I didn’t include chunks of the article because some of it was outside the focus of what I was interested in. A review article in itself looks ideas presented by decades of research which vary considerably in how good the data is. For example, they talked at length about how people with TTM compared to a control group to look at “response flexibility” and “spatial thinking” impairments. “Results” showed TTM patients performed worse on every measure practically but only 20 people with TTM were tested. So to me that wasn’t really a good study. I also skipped the animal models because they compared hair pulling to “whisker trimming” behaviors in mice and I just can’t for the life of me find much value in that comparison. Mice models have their value but even in biology, there are limits. You would be surprised how much money a drug company may pump into something that cures something in mice, but fails to do so in humans. So in terms of psychology, I’m not even going to waste my time reading those studies right now. If they were an animal model of “parrot pulling feathers out” studies, then I would be interested in reading that since the comparison is more closely related.
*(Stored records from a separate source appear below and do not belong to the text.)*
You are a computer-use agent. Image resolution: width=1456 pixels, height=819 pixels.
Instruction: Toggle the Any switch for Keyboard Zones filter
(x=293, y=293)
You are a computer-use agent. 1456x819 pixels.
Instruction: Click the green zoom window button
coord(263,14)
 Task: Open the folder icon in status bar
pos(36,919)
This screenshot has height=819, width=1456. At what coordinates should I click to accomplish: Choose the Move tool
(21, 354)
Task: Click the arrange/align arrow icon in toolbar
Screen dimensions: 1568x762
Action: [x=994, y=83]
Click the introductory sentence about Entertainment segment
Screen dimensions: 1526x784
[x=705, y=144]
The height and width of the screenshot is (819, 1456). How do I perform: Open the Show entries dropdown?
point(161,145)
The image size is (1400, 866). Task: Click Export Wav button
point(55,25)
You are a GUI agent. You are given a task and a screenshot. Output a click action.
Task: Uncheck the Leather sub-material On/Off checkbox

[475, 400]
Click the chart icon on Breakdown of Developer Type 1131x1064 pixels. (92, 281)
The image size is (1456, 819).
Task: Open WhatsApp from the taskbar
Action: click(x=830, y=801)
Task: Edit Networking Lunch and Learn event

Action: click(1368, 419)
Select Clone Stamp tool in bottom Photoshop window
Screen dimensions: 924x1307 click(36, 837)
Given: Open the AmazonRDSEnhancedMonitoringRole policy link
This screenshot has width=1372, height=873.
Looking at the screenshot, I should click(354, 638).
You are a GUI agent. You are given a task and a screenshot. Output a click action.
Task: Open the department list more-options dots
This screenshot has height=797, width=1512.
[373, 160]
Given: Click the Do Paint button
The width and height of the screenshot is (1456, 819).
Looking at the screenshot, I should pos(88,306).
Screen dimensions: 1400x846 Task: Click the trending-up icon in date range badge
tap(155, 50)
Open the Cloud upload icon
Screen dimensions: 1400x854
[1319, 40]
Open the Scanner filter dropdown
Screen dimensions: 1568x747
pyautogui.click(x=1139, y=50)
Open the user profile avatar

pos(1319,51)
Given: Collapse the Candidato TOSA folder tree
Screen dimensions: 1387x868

I did find it interesting when they talked about the “spectrum” of OCD, TS and TTM. Considering the picture (figure 1), this suggests the overlaps are representations of a spectrum with specific intersections. This idea is something that could use more work in studying. As a puller, I can identify with the obsessive nature of a pokey hair or wiry hair, but I can also identify with the “trance” state of an automatic puller. So while it may some purpose to categorize some as automatic or focused, we may want to elaborate on the full picture that the binary system misses. If you can track/record a trance, a compulsive pulling episode, a obsessive compulsive “the hair” must be pulled episodes, and a complex assortment of all 3, we might get able to find the internal and external triggers for each type.
Also, realizing you are on a gradient and vulnerable to different types of TTM episodes, could help dictate which treatment you would use and when.